Remove outliers from correlation coefficient calculation

24,381

Solution 1

If you really want to do this (remove the largest (absolute) residuals), then we can employ the linear model to estimate the least squares solution and associated residuals and then select the middle n% of the data. Here is an example:

Firstly, generate some dummy data:

require(MASS) ## for mvrnorm()
set.seed(1)
dat <- mvrnorm(1000, mu = c(4,5), Sigma = matrix(c(1,0.8,1,0.8), ncol = 2))
dat <- data.frame(dat)
names(dat) <- c("X","Y")
plot(dat)

Next, we fit the linear model and extract the residuals:

res <- resid(mod <- lm(Y ~ X, data = dat))

The quantile() function can give us the required quantiles of the residuals. You suggested retaining 90% of the data, so we want the upper and lower 0.05 quantiles:

res.qt <- quantile(res, probs = c(0.05,0.95))

Select those observations with residuals in the middle 90% of the data:

want <- which(res >= res.qt[1] & res <= res.qt[2])

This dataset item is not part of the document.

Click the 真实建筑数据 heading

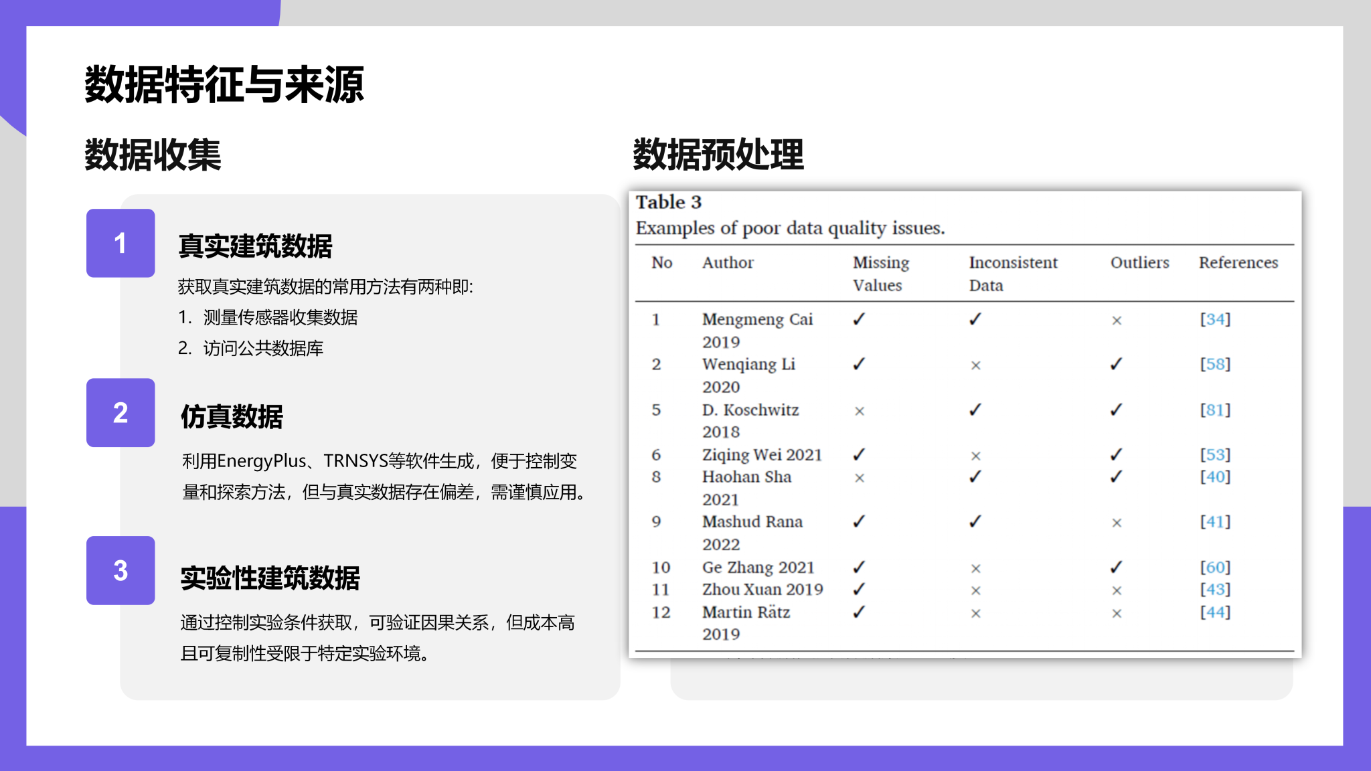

We can then visualise this, with the red points being those we will retain:

plot(dat, type = "n")
points(dat[-want,], col = "black", pch = 21, bg = "black", cex = 0.8)
points(dat[want,], col = "red", pch = 21, bg = "red", cex = 0.8)
abline(mod, col = "blue", lwd = 2)

The plot produced from the dummy data showing the selected points with the smallest residuals

The correlations for the full data and the selected subset are:

> cor(dat)
          X         Y
X 1.0000000 0.8935235
Y 0.8935235 1.0000000
> cor(dat[want,])
          X         Y
X 1.0000000 0.9272109
Y 0.9272109 1.0000000
> cor(dat[-want,])
         X        Y
X 1.000000 0.739972
Y 0.739972 1.000000

Be aware that here we might be throwing out perfectly good data, because we just choose the 5% with largest positive residuals and 5% with the largest negative. An alternative is to select the 90% with smallest absolute residuals:

ares <- abs(res)
absres.qt <- quantile(ares, prob = c(.9))
abswant <- which(ares <= absres.qt)
## plot - virtually the same, but not quite
plot(dat, type = "n")
points(dat[-abswant,], col = "black", pch = 21, bg = "black", cex = 0.8)
points(dat[abswant,], col = "red", pch = 21, bg = "red", cex = 0.8)
abline(mod, col = "blue", lwd = 2)

With this slightly different subset, the correlation is slightly lower:

> cor(dat[abswant,])
          X         Y
X 1.0000000 0.9272032
Y 0.9272032 1.0000000

Another point is that even then we are throwing out good data. You might want to look at Cook's distance as a measure of the strength of the outliers, and discard only those values above a certain threshold Cook's distance. Wikipedia has info on Cook's distance and proposed thresholds. The cooks.distance() function can be used to retrieve the values from mod:

> head(cooks.distance(mod))
           1            2            3            4            5            6 
7.738789e-04 6.056810e-04 6.375505e-04 4.338566e-04 1.163721e-05 1.740565e-03

and if you compute the threshold(s) suggested on Wikipedia and remove only those that exceed the threshold. For these data:

> any(cooks.distance(mod) > 1)
[1] FALSE
> any(cooks.distance(mod) > (4 * nrow(dat)))
[1] FALSE

none of the Cook's distances exceed the proposed thresholds (not surprising given the way I generated the data.)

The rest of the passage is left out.